As a family movie, Cats and Dogs is not that memorable. Watching people and animals endure violence in cartoons is okay, but there is something inherently unsettling about watching some of the acts these animals endure. There are only a couple of sequences like this. Other sequences involving parachuting cat ninjas can be quite clever. Mr. Tinkles (voiced by Sean Hayes, Billy's Hollywood Screen Kiss, NBC's Will and Grace) is a maniacal Persian cat bent on stopping Brody from developing a cure. He is the one who is constantly sending cats against Lou. Butch (voiced by Alec Baldwin, Pearl Harbor, State & Main), a wizened agent, is there to help train Lou on the fly.

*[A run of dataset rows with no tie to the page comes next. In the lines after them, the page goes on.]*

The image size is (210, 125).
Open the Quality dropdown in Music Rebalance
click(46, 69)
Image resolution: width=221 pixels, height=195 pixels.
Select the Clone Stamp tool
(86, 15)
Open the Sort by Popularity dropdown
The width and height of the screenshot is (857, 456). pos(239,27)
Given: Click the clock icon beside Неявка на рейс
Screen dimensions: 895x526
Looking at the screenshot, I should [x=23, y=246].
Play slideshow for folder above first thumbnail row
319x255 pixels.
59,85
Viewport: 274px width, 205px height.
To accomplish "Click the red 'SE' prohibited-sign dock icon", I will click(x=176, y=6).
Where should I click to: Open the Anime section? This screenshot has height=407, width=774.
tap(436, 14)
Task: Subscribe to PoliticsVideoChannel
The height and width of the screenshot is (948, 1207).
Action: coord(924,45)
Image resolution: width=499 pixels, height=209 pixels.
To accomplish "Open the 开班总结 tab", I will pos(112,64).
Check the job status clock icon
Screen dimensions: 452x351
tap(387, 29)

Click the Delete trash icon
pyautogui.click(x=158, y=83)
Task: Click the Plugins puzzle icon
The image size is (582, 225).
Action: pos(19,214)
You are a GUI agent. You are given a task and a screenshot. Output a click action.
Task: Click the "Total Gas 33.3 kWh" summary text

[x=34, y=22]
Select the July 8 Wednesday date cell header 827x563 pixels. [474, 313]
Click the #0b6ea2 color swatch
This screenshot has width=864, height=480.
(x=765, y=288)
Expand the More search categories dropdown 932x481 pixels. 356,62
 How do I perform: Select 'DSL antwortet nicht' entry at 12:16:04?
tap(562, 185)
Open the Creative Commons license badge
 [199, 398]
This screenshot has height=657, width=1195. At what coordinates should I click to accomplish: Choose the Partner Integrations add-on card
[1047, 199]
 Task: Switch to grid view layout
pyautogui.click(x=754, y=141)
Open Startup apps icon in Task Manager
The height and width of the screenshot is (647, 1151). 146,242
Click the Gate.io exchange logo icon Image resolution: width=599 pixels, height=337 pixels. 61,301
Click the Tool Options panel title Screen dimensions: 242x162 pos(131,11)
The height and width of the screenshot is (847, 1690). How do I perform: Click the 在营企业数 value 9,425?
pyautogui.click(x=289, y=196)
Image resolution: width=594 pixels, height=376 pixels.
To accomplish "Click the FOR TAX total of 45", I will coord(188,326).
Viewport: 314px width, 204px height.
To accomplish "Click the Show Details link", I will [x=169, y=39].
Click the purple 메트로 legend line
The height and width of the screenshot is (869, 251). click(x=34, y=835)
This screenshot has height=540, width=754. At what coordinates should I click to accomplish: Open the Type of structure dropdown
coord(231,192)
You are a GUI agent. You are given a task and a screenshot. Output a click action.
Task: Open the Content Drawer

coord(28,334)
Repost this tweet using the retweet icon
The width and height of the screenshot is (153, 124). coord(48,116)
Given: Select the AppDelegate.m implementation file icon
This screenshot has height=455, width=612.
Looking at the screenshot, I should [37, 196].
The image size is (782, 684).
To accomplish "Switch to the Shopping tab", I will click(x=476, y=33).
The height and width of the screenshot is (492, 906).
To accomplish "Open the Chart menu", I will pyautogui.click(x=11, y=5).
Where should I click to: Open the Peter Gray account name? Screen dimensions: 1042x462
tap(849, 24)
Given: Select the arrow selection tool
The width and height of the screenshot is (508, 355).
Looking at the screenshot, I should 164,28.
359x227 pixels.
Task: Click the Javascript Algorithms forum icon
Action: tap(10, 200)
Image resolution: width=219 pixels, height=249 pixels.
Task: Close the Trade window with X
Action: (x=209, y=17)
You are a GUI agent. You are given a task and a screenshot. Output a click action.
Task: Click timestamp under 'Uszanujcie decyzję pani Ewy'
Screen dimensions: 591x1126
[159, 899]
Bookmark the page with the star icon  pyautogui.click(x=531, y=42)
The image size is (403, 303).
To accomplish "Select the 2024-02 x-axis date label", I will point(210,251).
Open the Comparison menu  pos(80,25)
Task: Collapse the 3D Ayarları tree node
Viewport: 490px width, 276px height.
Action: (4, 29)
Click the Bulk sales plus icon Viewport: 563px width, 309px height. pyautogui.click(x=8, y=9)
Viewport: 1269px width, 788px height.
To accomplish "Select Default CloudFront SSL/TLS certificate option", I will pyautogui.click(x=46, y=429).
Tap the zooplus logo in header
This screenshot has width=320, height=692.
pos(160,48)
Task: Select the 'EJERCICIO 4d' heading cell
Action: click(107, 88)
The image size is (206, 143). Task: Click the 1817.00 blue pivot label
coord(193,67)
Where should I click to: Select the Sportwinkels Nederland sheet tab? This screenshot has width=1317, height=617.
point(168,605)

Lou, who wants adventure and excitement, must eventually decide between a dashing life as a secret agent, or a familial life with the Brody family (gee, what will he pick?)
Aside from some of the Mr. Tinkles puppets, director Lawrence Guterman does a nice job meshing together real and fake animals. He overdoes some of the eye expressions, but the mouths sync up well with the dialogue. Still, Cats and Dogs falls somewhere between the wonderful imagination of Babe and the wacky toilet humor of Doctor Dolittle. The story, by John Requa and Glenn Ficarra is not new. Kids WB did a great job with similar stories in their short-lived Pinky and the Brain series, about lab mouse with aspirations of global domination. Compared to the Brain, Mr. Tinkles is a pale imitation. They also seem to run out of ideas near the end, going for broke with big, expansive action sequences that serve no real purpose. There are some enjoyable one-liners in the movie (at one point Butch proclaims "son of my mother!") but most everything else is innocuous. None of the characters have enough personality to make a lasting impression. At worst, Cats and Dogs is another so-so attempt at the family market. At best, it is a viable alternative to even worse films that claim to be family friendly. There are a couple good moments in the movie, but it will probably leave most people indifferent.